If a company seeks to hold an AGM electronically, it is important that the AGM notice informs shareholders of this intention and provides necessary information in order to enable shareholders, or their proxies, to access the available medium or means of electronic communication (for example, dial in details need to be provided and that shareholders must have access to a computer or smart device in order to join the online meeting). Employing electronic communication, and the access to it, is for the expense of shareholders, except to the extent that a company determines otherwise.
Although fully electronic shareholder meetings are mostly unprecedented in South Africa, a general shareholder meeting of Alexander Forbes was held through an online platform made available to them by the JSE and its development partner, The Meeting Specialist, on 27 March 2020 being the first of its kind in South Africa.
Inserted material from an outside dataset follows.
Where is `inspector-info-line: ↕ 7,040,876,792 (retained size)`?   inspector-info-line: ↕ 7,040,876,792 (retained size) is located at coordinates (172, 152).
This meeting will hopefully pave the way for other companies to hold their shareholder meetings, including AGMs, entirely online while the participants are working remotely. The JSE has announced that this platform is being launched to cater for all meetings, including both virtual AGMs and electronic voting, and can be booked at: email@example.com.
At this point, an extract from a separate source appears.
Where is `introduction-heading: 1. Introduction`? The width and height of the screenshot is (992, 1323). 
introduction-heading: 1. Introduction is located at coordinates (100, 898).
Practical points for companies to consider
Ensure that online platforms can handle increased numbers of participants and remote working facilities are readily accessible. Companies must make sure that their online systems are equipped to host an AGM in an online format. Consideration should be given to audio and visual capability of electronic systems and remote testing of these systems should be undertaken ahead of any meetings.
Keep up to date with advice from governments, regulators and public officials. Companies planning to hold their AGM in the next few months need to keep abreast of advice from the government regarding the lockdown, as well as any other regulations imposed.
Use of poll voting. Any company that does not ordinarily use a poll voting system should consider doing so, if authorised to do so in terms of their memorandum of incorporation. This will ensure that votes of shareholders not present at the AGM are counted on the required resolutions.
Encourage early return of proxies. To ensure most or all shareholders are able to vote on the resolutions at an AGM, even those that are not present, each shareholder should be reminded to send their proxy appointment as soon as possible ahead of the meeting.
Questions from shareholders. Companies should provide means for shareholders to raise questions prior to an AGM, thereby allowing those not in attendance the opportunity to raise issues which can then be dealt with at the AGM. The questions and answers covered in the AGM should, following the meeting, be published on the company website.